— Begin DATA LISTING —

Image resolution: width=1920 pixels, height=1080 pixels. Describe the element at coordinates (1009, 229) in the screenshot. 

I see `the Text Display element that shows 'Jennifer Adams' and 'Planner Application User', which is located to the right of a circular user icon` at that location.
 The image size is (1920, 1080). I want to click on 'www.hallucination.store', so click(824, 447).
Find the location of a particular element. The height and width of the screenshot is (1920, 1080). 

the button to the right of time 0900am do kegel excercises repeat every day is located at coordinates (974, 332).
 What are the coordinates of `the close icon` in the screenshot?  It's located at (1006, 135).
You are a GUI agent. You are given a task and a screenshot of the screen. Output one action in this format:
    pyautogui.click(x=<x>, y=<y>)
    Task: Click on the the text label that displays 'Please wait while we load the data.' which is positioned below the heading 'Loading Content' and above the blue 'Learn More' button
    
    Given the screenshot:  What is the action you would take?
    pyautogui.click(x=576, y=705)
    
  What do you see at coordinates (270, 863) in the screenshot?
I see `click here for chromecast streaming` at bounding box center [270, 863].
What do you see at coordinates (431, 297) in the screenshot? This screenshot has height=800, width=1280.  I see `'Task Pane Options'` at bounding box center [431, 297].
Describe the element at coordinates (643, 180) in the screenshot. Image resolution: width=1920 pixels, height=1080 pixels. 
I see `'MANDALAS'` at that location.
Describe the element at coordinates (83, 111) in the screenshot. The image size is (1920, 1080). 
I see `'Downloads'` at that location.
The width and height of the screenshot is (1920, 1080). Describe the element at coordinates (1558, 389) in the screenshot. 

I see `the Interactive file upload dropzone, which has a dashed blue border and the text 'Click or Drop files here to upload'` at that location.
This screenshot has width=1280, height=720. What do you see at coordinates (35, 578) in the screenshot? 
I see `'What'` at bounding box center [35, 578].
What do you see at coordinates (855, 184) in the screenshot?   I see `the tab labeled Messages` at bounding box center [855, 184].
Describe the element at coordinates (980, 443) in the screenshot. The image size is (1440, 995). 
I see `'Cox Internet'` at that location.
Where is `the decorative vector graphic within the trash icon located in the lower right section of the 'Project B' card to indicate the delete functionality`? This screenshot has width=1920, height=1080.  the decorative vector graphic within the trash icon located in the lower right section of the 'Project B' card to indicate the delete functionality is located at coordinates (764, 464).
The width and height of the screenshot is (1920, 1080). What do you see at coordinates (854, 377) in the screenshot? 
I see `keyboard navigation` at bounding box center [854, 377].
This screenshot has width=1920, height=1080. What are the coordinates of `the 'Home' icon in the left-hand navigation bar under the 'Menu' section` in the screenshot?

— End DATA LISTING —

TASK INSTRUCTIONS: Please put the items in the stretch from the line containing "Find the location" through the line containing "the button to" into a two-column CSV with the columns item and answer. Give one row for each item, and put each text in a single quoted field with its line breaks turned into spaces.

FULL SOLUTION:
item,answer
"Find the location of a particular element. The height and width of the screenshot is (1920, 1080).","the button to the right of time 0900am do kegel excercises repeat every day is located at coordinates (974, 332)."